Fine, flip it around: why does the majority of evidence, expertise and smart money think that it is real? I need better proof of your “pet theory” that this is natural. As you say: “ WE actually believe a pet theory should be PROVEN…”
By definition: if human climate change hasn’t been proven or disproven, then the opposite idea of natural climate change is just as unproven, but has the added problem of being the chosen theory of people who mostly aren’t domain experts, but do believe that they will be made personally worse off in the short term by mitigation efforts.
DarkmSparks
We have all the "proof" we need.
https://courses.ems.psu.edu/earth107/sites/earth107/files/Un...
We are due to enter another ice age, quite possibly in our lifetime. It has already been warmer longer than 2 of the past three warm periods. Quite possibly because of/thanks to AGW.
The oil has run out and now 2 miles of ice above new york is coming to a store near you.
Everything else is a distraction and propaganda.
But either way the Penguins will be fine.
darth_avocado
So you’d rather believe that an ice age will come in our lifetime based on pretty much no evidence, but not that a declining penguin and seal population is beyond comprehension when you have numbers?
Great.
DarkmSparks
What do you mean no evidence?
Do you understand sea levels rise when it is warmer and fall when it is colder?

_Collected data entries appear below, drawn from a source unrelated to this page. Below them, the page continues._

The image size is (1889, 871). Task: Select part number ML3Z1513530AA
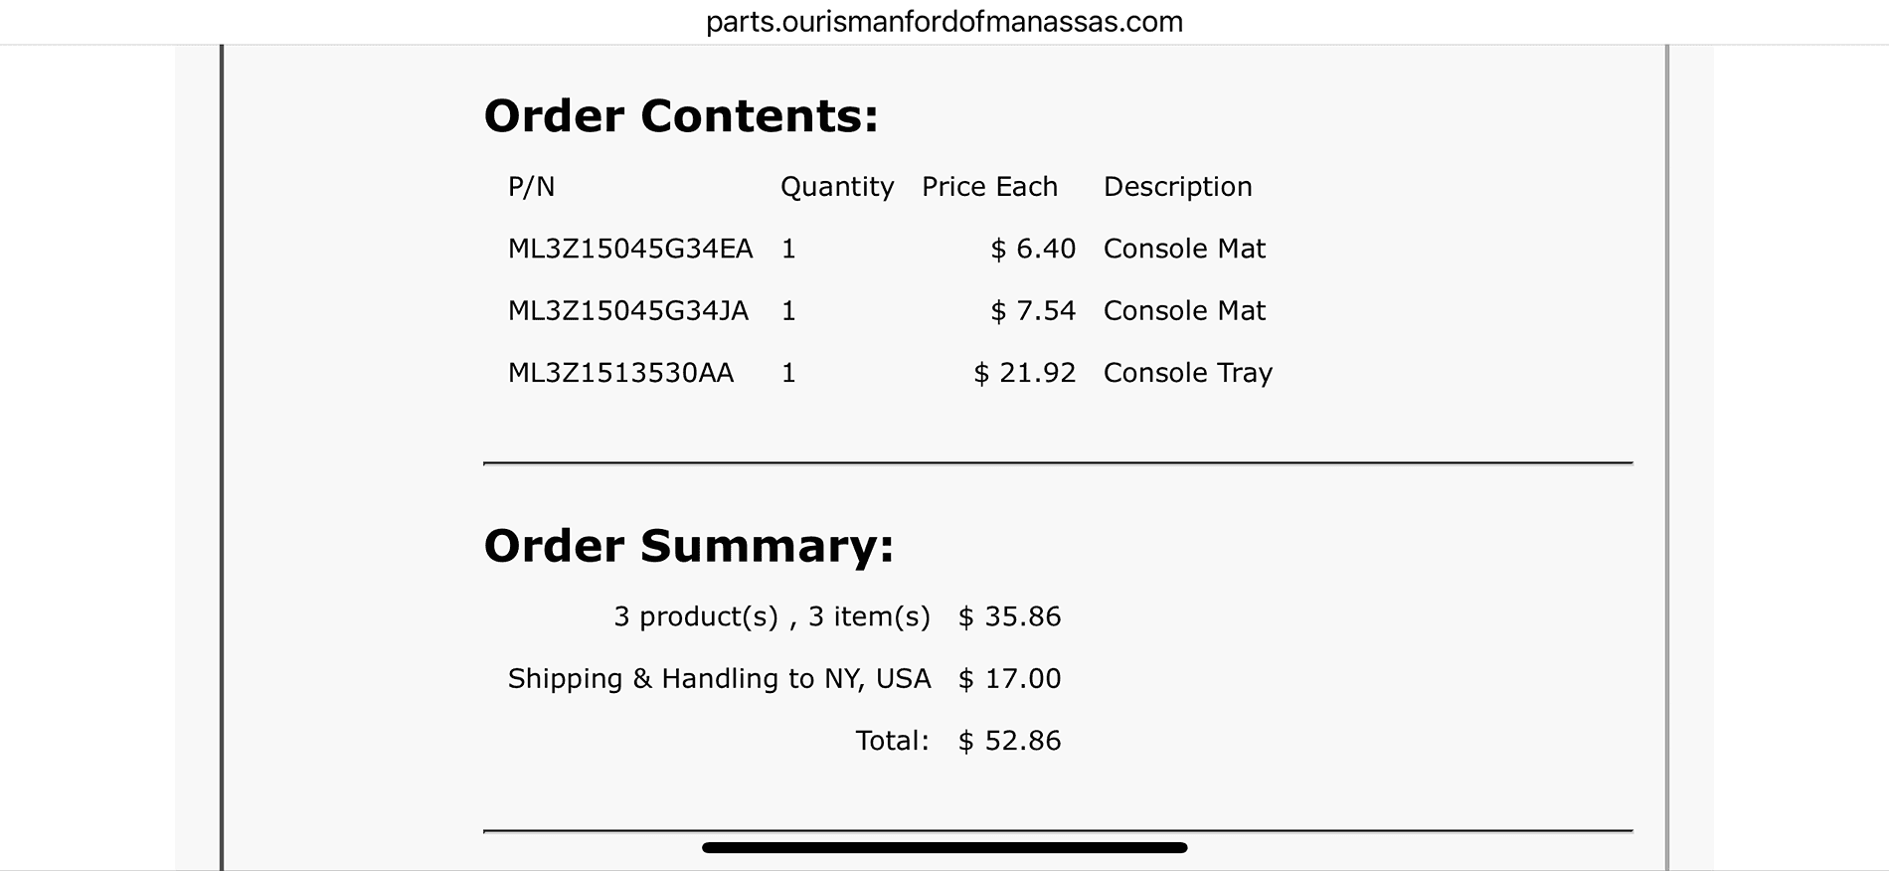[x=620, y=373]
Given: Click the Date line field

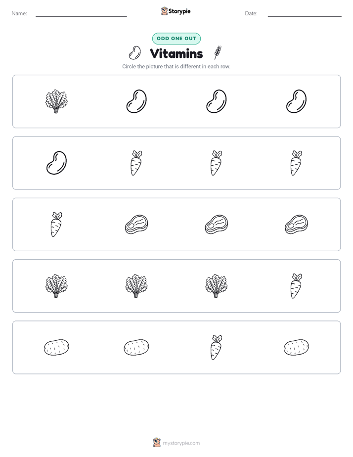Looking at the screenshot, I should pos(305,13).
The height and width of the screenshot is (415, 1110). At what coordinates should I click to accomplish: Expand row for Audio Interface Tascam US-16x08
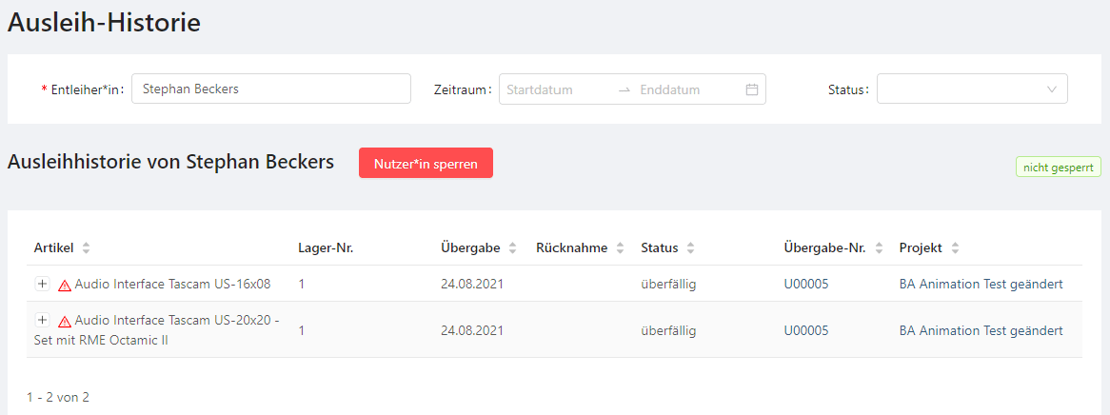(42, 284)
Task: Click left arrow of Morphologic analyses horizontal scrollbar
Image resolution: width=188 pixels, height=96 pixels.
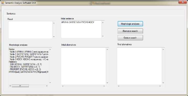Action: click(x=10, y=86)
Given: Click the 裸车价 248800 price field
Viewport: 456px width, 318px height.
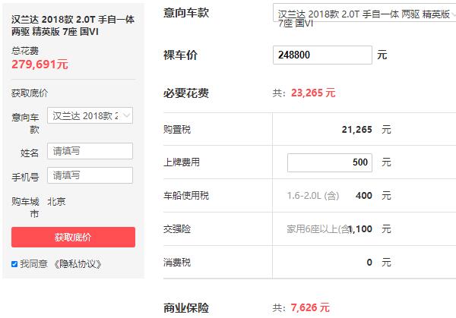Looking at the screenshot, I should point(322,55).
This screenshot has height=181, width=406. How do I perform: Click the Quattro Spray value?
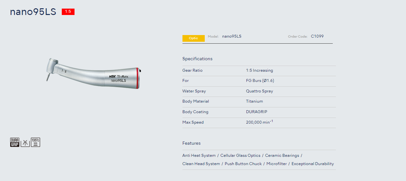pos(259,91)
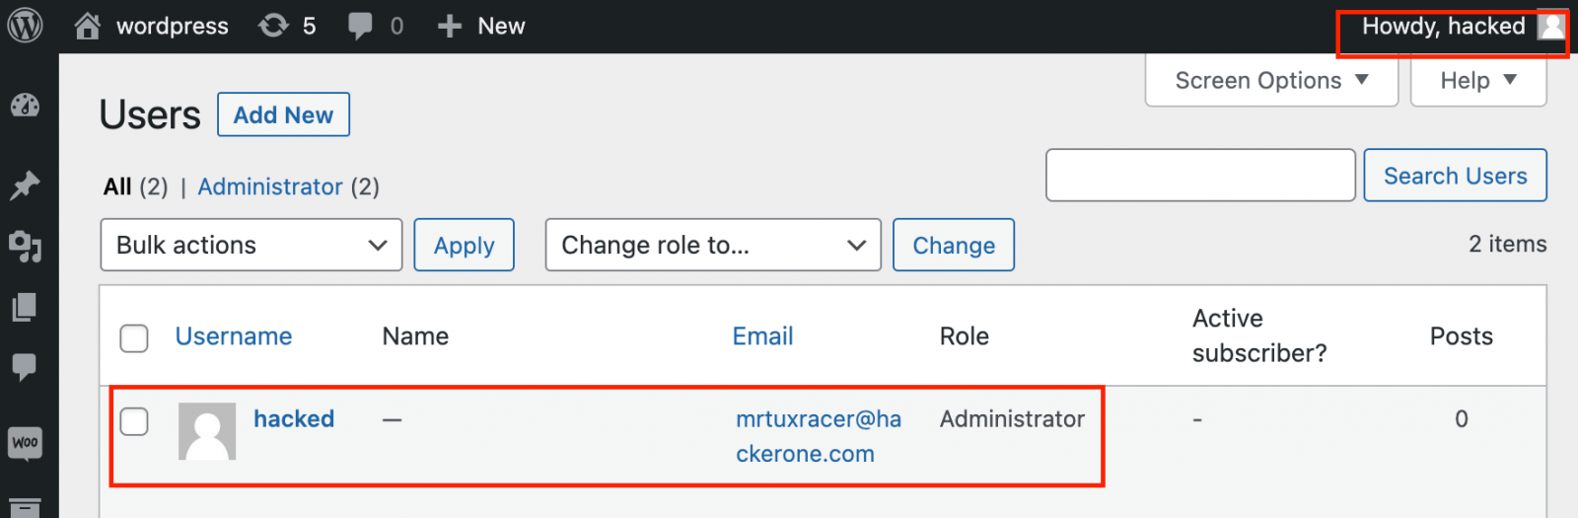The height and width of the screenshot is (518, 1578).
Task: Open the Pages sidebar icon
Action: tap(25, 307)
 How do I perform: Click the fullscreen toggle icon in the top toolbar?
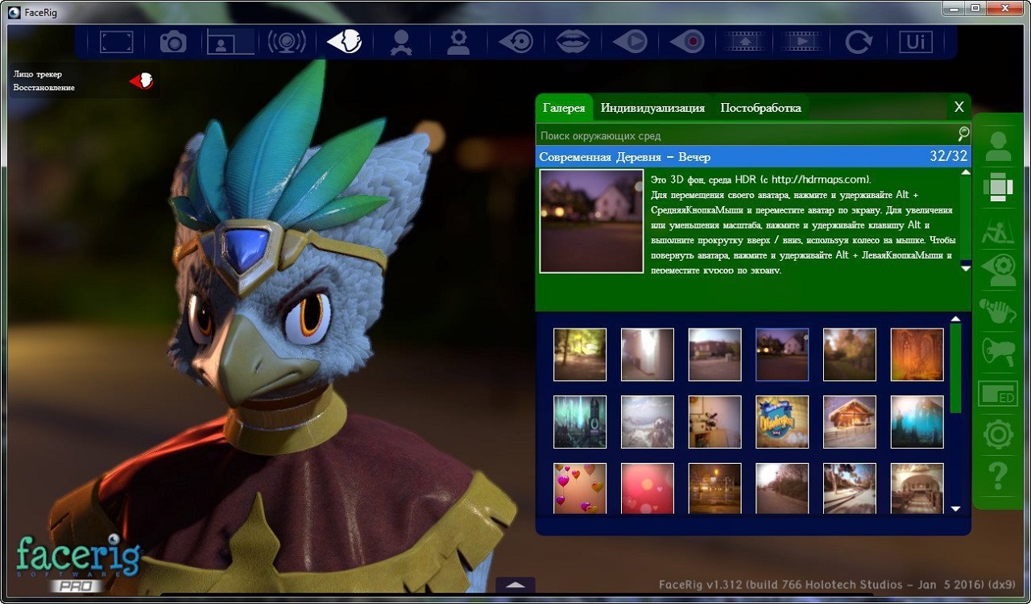pyautogui.click(x=116, y=42)
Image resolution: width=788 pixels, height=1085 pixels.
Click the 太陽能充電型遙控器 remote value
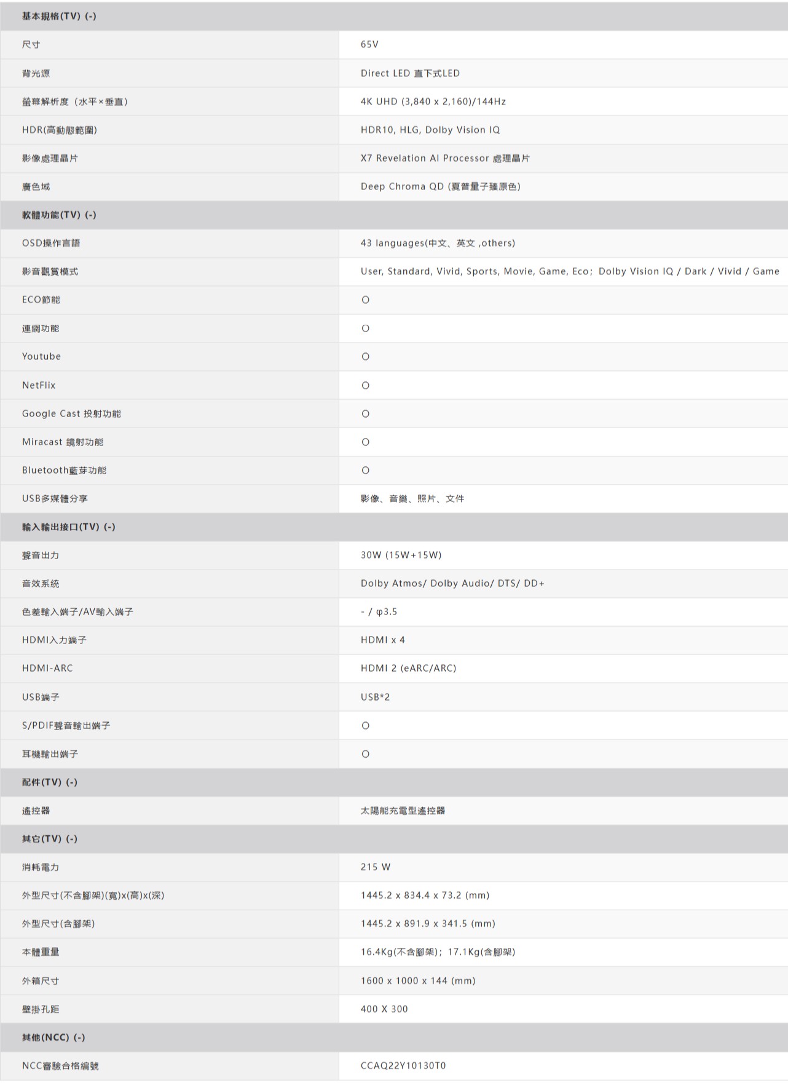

In our very recent history, sea levels were 10 meters higher than they are now, that means in our very recent history it was significantly warmer than now. back when the nile was the green cradle of humanity.
From here the only way is colder - enough ice formed in the last few thousand years to drop the sea level by 10 meters, and even if it did warm and melt enough ice to rise the sea levels back to 10m higher than now, Penguins already survived it. We will to.
going back to 2 miles of ice above your fav city puts us back in the era passing bible stories verbally (but at least we know now they will use gaza and tel aviv instead of soddom and gommah).
Oh, and btw, the decline in the Penguin population is almost certainly China overfishing, do you have any idea how huge Antarctica is?
But don't let a few facts stand in the way of you believing what you read in the local tabloid.
dghlsakjg
By no evidence, I suspect they mean that you are cherry picking very limited evidence out of a broader context to match your theory, even if the broader context of that evidence does not support your theory.
For example: the singular graph that you linked above is from a course that has an entire module on sea level rise, that actually addresses and rebuts the exact arguments that you are making: https://courses.ems.psu.edu/earth107/node/1494.
When the materials you are citing preemptively entire sections debunking your specific arguments and use of the evidence, it is - at best - a sign that you have misinterpreted your own sources by not considering all of the available evidence. It also might mean that your misinterpretation is so common that they can see it coming, leading to the conclusion that you aren't following the evidence, but being led. There are less charitable interpretations, as well, but they aren't in the spirit of the site.
It’s surprising how much this headline affects me. Who doesn’t like penguins? And seals are nice, but penguins are so likeable. We’ve really ruined everything.